Gut health has been a recent growing trend in the health and nutrition community, and with good reason. As the age-old Hippocratic saying states, "all disease begins in the gut," and now after years of research we know is partially true.
The gut is like a second brain. Its’ health effects your overall health, including your mood, cognition, energy levels, libido, and creative output. To better understand how to improve overall gut health, it is important to know how it functions, and what makes an unhealthy gut. There are approximately 500 species of bacteria that make up “the gut flora.”
The breakdown of food begins in the mouth, by the process of chewing with the help from enzymes in your saliva.

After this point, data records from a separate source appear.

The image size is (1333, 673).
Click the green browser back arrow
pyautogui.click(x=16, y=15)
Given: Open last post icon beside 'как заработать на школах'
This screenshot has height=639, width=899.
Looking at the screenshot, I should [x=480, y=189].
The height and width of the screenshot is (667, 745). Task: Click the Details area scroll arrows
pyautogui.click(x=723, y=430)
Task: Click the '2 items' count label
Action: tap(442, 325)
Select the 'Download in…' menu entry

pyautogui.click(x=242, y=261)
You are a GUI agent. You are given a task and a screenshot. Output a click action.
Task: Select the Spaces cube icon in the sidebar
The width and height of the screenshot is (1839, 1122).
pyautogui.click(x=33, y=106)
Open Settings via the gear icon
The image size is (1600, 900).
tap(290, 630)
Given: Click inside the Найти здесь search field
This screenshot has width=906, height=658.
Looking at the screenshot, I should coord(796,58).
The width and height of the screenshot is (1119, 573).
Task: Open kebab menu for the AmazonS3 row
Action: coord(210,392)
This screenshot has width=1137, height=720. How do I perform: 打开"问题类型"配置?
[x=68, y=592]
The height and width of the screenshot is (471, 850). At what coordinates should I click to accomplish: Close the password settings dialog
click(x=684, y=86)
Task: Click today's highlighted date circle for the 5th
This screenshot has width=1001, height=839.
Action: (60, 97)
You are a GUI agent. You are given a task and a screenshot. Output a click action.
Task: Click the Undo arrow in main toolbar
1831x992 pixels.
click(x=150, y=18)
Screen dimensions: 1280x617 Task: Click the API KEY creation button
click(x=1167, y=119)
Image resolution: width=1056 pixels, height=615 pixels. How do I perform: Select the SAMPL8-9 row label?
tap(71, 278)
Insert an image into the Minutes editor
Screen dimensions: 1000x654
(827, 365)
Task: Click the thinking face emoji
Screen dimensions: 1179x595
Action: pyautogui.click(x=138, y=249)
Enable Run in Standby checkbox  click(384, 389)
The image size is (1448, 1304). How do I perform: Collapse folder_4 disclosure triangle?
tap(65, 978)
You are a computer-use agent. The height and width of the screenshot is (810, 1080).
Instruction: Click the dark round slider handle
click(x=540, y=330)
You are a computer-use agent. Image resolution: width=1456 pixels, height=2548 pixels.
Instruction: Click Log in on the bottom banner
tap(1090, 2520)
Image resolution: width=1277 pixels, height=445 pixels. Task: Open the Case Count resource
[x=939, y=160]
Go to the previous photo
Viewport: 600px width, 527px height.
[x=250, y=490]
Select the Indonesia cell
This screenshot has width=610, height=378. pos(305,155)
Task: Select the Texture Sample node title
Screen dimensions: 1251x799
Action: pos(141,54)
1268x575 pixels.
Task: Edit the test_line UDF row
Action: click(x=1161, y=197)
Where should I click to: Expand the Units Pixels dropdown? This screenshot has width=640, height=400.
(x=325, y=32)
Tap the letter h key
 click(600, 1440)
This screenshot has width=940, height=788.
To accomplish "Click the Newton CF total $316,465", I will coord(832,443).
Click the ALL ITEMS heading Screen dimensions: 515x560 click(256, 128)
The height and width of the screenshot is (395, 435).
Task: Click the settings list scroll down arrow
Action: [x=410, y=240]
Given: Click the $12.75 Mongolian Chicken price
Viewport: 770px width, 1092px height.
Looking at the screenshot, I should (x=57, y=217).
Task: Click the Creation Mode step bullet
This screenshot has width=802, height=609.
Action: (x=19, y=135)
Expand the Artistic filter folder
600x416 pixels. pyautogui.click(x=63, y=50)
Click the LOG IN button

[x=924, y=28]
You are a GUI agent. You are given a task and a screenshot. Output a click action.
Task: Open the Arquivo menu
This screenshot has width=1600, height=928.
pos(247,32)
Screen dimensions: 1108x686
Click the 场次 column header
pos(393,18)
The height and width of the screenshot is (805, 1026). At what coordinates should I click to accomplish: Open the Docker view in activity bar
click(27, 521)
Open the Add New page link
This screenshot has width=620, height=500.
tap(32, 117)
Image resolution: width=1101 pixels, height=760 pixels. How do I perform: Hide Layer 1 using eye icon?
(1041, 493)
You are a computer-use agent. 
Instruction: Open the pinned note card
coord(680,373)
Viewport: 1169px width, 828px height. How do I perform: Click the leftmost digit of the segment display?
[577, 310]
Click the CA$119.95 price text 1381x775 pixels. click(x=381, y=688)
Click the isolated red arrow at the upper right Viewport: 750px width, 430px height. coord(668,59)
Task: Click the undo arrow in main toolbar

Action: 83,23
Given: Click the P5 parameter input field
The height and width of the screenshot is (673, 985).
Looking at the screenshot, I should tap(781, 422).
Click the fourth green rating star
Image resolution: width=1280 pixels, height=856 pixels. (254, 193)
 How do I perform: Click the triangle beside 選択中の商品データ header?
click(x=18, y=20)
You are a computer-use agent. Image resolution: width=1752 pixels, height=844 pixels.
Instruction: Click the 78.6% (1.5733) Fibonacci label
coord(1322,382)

By the time you finish ingesting your food, muscular contractions move it into your esophagus and then into your stomach.
The bulk of digestion happens in the stomach. Chemicals naturally produced by cells aide in the proper absorption of vitamins and minerals. Most foods and liquids you consume are absorbed in the small intestine while others are absorbed through the lining of your stomach. Then all the unneeded, unnecessary substances, and bacteria that can't be digested are excreted. This bacteria is essential for proper digestion and intestinal health.
If there's imbalance between the number of good and bad bacteria, the result is something called gut dysbiosis, which can lead to many health issues both mental and physical. Dysbiosis typically is the result of the overgrowth of bad bacteria and parasites. This imbalance allows harmful bacteria to cause significant damage to the gastrointestinal tract's mucosal layer. As a result, the mucosal layer, which was normally smooth and intact, becomes permeable. This is bad because it often causes gut inflammation, sensitivities to a variety of foods, and several other symptoms that effect the entire body.
Inflammation and irritations often happen when the food being digested is overly-processed or contains something that the person eating has sensitivity to. These negative reactions trigger mood functions and affect a person's memory and thinking skills.
Most of us might think that neurotransmitters may come mostly from the brain. In actuality, about 90% of serotonin, one of the body's most popular neurotransmitter is produced in the digestive tract. People deficient in serotonin are often linked to diseases such as leaky gut, irritable bowel syndrome, osteoporosis, and cardiovascular diseases.
The same goes with those who mainly eat food with simple carbohydrates and gluten. Sadly, with the surging number of people eating processed, fatty, and sugary foods, more people are being diagnosed every day with a damaged or less functional gastrointestinal tract.